[[ INFORMATION SUPPLIED open ]]

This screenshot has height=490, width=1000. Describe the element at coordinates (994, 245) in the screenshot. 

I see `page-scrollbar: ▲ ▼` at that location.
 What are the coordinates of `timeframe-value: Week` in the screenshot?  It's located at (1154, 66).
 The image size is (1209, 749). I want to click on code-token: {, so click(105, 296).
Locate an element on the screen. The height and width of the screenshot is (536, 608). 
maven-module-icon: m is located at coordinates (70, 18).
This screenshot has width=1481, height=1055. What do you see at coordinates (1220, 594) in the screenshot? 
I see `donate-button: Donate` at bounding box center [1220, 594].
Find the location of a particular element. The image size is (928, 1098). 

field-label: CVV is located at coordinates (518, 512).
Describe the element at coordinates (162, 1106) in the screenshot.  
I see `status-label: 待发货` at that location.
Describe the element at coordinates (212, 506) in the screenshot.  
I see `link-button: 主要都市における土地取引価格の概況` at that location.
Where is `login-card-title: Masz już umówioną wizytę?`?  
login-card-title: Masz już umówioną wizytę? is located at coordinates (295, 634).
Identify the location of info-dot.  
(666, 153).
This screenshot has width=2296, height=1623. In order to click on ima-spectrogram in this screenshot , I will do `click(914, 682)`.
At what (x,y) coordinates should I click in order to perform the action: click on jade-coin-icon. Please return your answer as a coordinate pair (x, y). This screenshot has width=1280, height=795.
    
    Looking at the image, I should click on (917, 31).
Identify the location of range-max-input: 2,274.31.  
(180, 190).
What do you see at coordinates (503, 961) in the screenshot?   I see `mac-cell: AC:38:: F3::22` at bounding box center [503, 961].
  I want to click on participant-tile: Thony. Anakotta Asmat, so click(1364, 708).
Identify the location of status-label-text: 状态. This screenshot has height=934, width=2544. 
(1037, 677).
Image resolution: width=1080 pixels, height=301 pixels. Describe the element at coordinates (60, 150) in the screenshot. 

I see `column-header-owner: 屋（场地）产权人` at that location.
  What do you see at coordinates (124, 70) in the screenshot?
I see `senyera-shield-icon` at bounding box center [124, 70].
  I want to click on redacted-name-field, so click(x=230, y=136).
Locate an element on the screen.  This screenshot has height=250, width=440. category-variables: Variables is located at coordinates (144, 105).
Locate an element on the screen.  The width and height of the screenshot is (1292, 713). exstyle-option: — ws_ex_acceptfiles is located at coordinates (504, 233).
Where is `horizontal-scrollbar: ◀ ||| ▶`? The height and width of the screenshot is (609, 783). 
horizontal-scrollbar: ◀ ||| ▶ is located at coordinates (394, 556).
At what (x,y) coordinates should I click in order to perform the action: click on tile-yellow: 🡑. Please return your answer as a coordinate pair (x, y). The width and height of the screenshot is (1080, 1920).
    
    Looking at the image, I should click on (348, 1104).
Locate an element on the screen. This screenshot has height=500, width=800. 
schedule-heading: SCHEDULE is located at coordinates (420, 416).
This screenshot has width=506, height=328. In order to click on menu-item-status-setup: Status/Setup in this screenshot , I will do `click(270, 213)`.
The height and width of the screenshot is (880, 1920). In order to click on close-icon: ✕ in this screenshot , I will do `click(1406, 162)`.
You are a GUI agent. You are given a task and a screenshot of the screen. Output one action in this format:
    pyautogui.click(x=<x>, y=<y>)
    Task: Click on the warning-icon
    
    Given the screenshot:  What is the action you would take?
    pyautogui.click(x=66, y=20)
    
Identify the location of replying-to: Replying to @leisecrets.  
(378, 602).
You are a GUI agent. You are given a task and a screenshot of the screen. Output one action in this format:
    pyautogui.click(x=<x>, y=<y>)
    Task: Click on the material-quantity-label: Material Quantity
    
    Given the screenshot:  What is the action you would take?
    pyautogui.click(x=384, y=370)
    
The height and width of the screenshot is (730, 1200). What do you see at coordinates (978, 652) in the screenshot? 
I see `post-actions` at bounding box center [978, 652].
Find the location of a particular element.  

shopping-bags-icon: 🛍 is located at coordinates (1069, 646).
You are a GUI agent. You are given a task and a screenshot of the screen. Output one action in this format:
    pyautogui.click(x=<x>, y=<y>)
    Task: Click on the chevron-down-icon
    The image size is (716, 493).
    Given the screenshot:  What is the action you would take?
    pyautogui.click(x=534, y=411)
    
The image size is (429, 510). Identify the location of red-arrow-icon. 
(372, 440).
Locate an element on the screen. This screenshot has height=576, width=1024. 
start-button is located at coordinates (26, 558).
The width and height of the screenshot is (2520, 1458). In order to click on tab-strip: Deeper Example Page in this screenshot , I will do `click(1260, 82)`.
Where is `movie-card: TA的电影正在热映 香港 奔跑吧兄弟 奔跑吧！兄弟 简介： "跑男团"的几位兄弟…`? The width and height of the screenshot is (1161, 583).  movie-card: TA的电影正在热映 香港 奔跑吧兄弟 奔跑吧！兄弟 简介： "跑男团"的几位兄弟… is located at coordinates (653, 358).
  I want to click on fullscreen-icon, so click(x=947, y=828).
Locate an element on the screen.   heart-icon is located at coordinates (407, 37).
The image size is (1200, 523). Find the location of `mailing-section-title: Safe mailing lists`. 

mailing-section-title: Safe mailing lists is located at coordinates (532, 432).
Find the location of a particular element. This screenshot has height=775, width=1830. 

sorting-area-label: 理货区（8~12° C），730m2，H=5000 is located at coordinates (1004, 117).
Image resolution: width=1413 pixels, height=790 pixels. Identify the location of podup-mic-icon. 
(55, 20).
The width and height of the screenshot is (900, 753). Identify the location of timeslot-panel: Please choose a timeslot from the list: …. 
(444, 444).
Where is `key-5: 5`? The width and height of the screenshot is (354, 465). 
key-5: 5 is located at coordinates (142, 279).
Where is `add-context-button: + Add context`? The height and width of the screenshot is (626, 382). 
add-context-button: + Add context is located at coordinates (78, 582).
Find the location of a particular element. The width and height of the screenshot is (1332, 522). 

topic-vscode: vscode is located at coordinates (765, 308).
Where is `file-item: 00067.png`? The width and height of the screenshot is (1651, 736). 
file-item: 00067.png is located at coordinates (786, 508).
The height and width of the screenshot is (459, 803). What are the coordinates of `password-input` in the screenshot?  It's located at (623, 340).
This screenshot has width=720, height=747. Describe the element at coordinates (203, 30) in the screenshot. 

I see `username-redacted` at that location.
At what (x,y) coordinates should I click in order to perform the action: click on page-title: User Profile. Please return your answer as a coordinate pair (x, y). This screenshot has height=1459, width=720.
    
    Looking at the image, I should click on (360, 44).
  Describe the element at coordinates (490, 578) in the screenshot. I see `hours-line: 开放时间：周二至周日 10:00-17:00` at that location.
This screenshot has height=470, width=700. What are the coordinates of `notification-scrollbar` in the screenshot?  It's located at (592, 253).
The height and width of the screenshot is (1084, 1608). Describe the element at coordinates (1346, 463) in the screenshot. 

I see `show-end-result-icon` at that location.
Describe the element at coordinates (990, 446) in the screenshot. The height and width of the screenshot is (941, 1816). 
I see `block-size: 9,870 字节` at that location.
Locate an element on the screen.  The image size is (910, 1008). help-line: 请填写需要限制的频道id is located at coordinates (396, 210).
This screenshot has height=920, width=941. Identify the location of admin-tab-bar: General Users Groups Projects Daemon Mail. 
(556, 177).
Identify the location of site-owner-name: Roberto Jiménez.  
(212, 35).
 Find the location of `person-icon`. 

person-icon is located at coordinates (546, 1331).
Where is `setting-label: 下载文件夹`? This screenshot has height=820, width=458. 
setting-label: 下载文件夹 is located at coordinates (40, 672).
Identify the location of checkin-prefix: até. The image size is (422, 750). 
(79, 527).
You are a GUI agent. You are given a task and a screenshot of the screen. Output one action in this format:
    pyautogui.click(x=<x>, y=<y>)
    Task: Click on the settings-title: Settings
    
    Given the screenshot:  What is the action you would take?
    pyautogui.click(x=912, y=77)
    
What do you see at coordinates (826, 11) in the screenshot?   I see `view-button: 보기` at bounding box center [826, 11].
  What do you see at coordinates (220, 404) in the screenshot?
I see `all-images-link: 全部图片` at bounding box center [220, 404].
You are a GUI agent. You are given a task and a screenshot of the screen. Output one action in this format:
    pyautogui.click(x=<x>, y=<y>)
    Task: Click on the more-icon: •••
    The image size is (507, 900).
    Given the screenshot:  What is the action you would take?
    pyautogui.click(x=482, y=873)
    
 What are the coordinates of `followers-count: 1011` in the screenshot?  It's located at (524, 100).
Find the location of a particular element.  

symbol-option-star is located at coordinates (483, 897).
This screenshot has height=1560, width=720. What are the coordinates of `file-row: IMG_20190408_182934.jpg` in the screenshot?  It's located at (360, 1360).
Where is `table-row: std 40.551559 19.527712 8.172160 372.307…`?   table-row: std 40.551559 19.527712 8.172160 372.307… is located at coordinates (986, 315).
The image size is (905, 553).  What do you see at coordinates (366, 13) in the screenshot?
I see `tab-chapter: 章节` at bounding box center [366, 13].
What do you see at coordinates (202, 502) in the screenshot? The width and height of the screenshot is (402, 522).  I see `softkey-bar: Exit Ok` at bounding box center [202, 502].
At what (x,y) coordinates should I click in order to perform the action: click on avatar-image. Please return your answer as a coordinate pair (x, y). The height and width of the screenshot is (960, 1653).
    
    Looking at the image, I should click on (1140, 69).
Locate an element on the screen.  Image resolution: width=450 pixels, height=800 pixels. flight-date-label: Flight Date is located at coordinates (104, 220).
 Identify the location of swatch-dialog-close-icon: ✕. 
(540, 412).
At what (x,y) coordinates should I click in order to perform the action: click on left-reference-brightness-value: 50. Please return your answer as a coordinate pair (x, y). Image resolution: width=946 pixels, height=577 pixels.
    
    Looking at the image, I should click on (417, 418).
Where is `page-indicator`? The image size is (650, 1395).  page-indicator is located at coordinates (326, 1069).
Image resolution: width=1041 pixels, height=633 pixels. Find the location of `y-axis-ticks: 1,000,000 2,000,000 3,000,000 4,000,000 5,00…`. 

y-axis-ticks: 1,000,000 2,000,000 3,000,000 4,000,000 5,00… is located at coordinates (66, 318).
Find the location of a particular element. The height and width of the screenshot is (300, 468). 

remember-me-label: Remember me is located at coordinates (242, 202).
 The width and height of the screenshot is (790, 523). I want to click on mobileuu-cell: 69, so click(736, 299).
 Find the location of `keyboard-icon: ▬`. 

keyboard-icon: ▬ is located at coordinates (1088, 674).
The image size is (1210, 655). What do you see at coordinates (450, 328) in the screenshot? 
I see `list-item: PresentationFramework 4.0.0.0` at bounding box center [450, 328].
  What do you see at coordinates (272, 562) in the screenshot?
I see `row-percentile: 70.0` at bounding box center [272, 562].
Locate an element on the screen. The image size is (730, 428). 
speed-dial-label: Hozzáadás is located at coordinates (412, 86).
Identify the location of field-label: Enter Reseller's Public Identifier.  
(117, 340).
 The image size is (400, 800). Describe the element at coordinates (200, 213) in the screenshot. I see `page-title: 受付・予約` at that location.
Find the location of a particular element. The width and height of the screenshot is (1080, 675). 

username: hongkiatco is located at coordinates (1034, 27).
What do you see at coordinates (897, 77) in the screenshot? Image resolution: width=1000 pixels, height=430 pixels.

[[ INFORMATION SUPPLIED closed ]]

◆ **PROBLEM TO SOLVE**: Gather every line in the collected data above that contains the string "Masz", treating uppercase and lowercase as distinct, and copy each such line in full.

◆ **RESPONSE TO THIS TASK**:
Where is `login-card-title: Masz już umówioną wizytę?`?  
login-card-title: Masz już umówioną wizytę? is located at coordinates (295, 634).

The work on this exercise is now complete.